══ Input ══

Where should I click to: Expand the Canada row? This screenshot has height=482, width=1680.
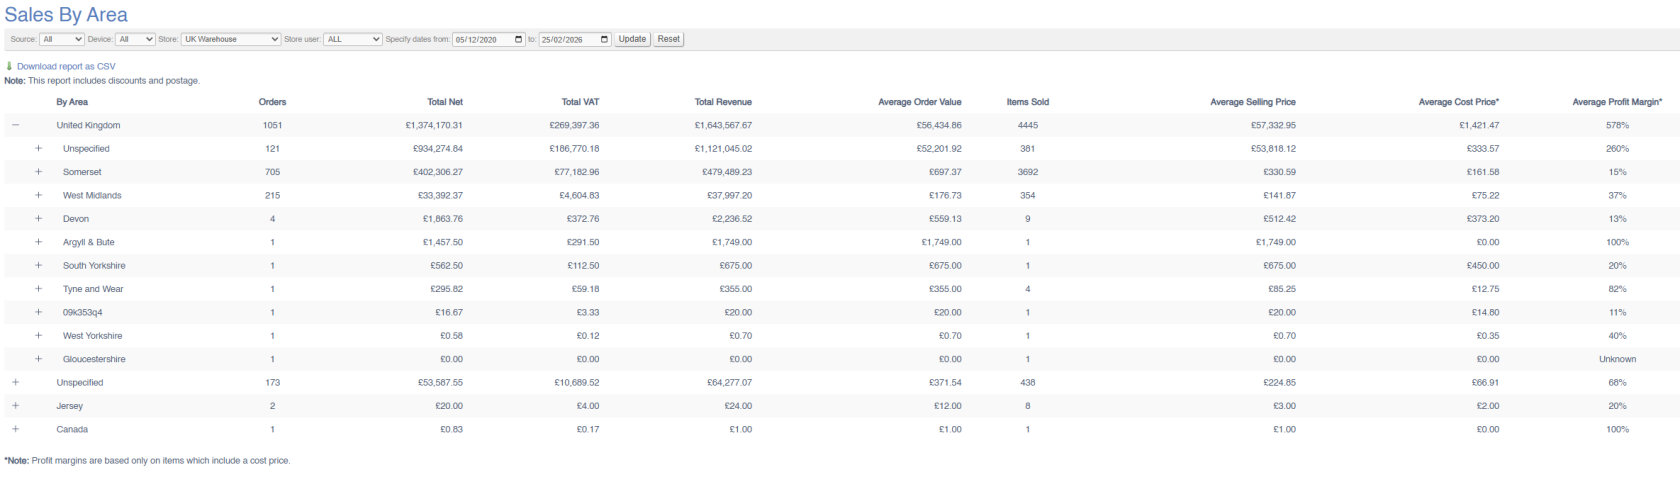15,429
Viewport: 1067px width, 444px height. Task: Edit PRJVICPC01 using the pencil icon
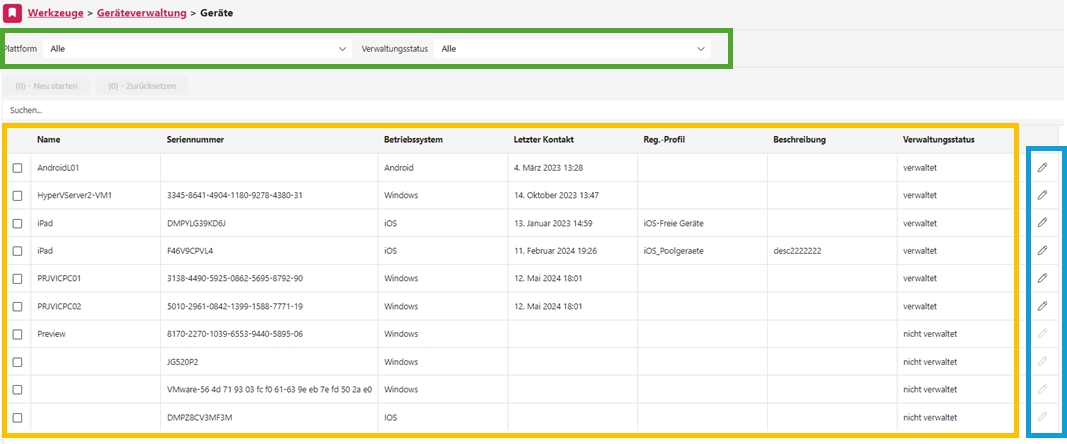coord(1042,278)
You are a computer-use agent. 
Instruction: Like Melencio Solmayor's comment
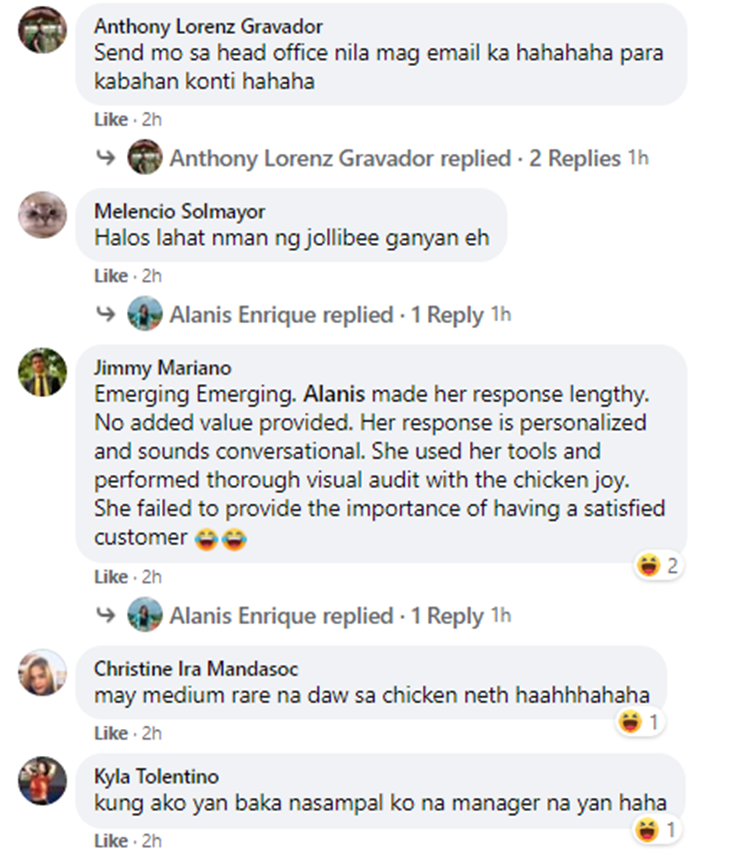point(111,276)
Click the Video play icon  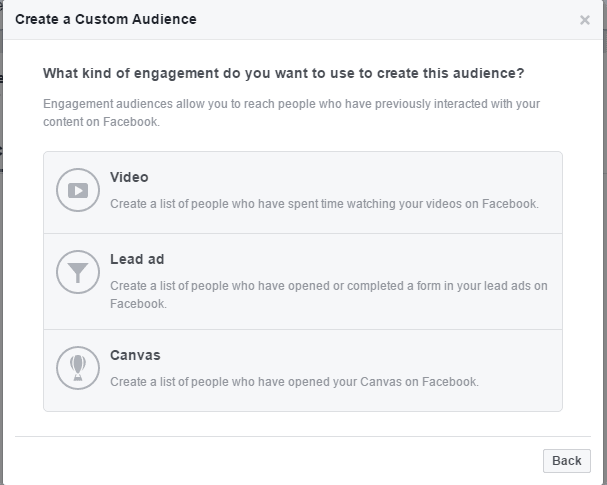coord(78,190)
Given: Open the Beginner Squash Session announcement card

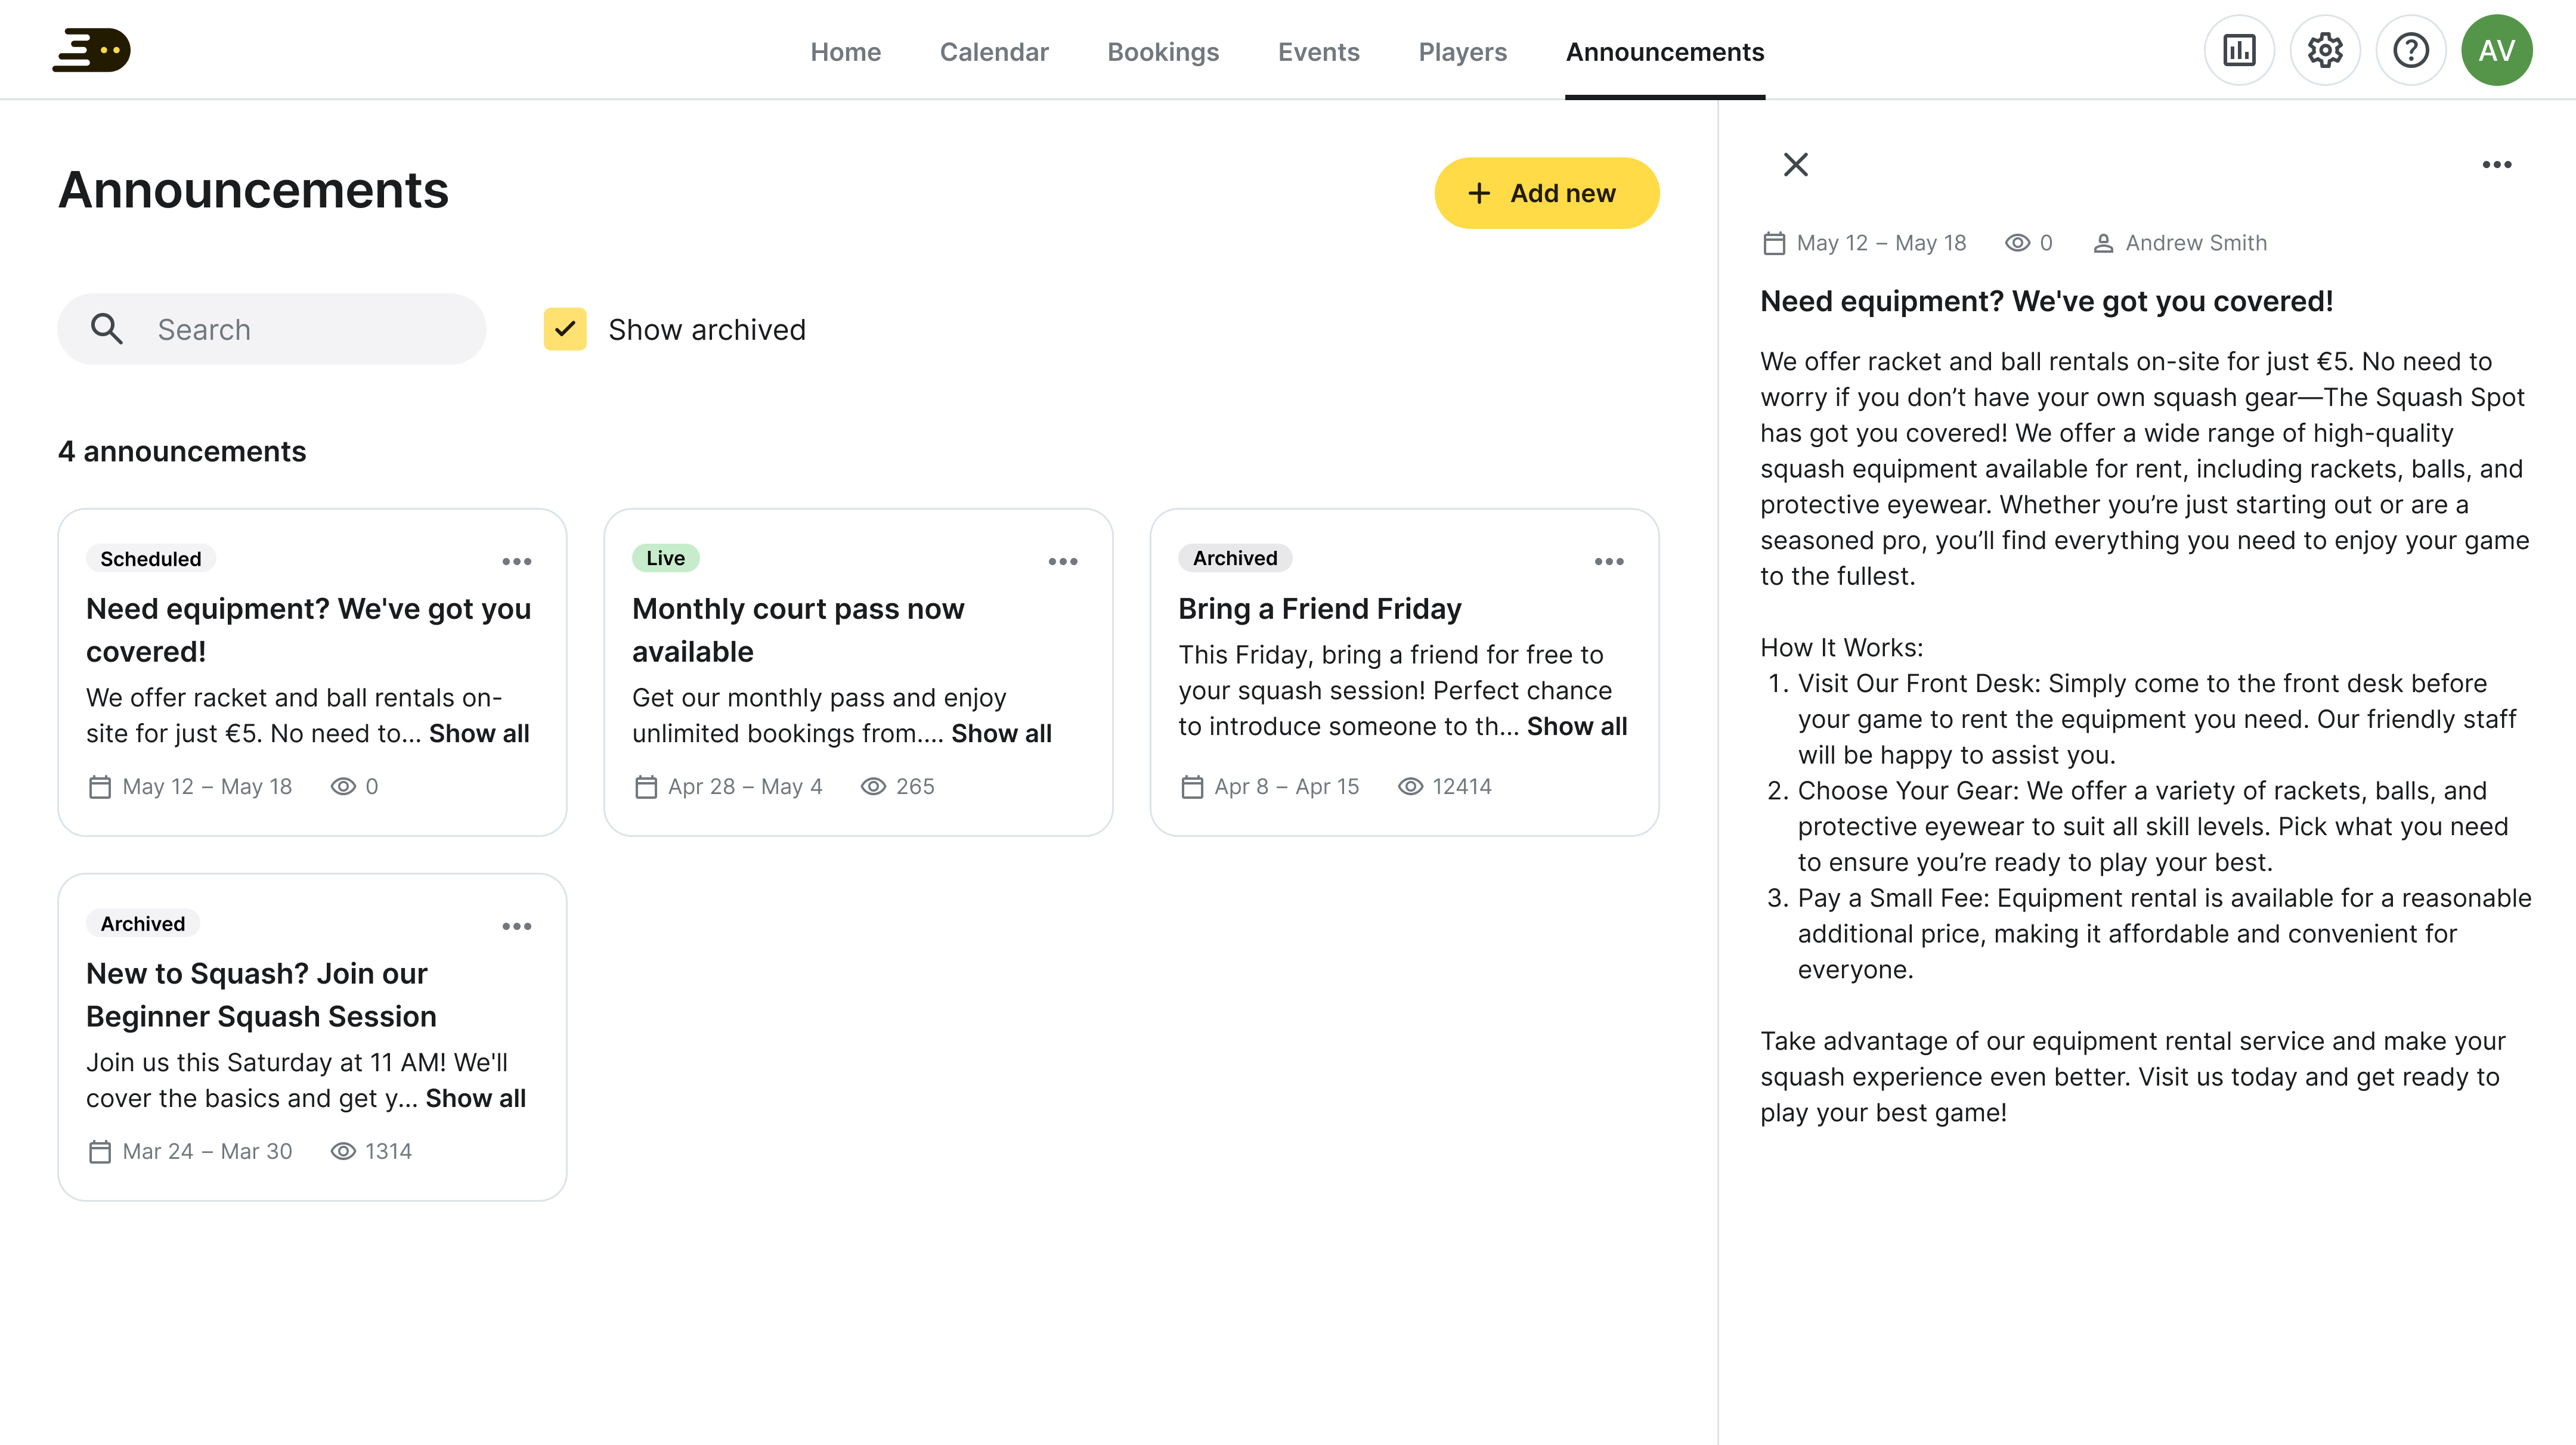Looking at the screenshot, I should [x=261, y=995].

═══

_What you are asked to do:_ The answer must be an exact copy of the lines from the one containing "Given: Open the" through the last line of the records, with no pictures included.

_Answer to this problem:_
Given: Open the Beginner Squash Session announcement card

Looking at the screenshot, I should [x=261, y=995].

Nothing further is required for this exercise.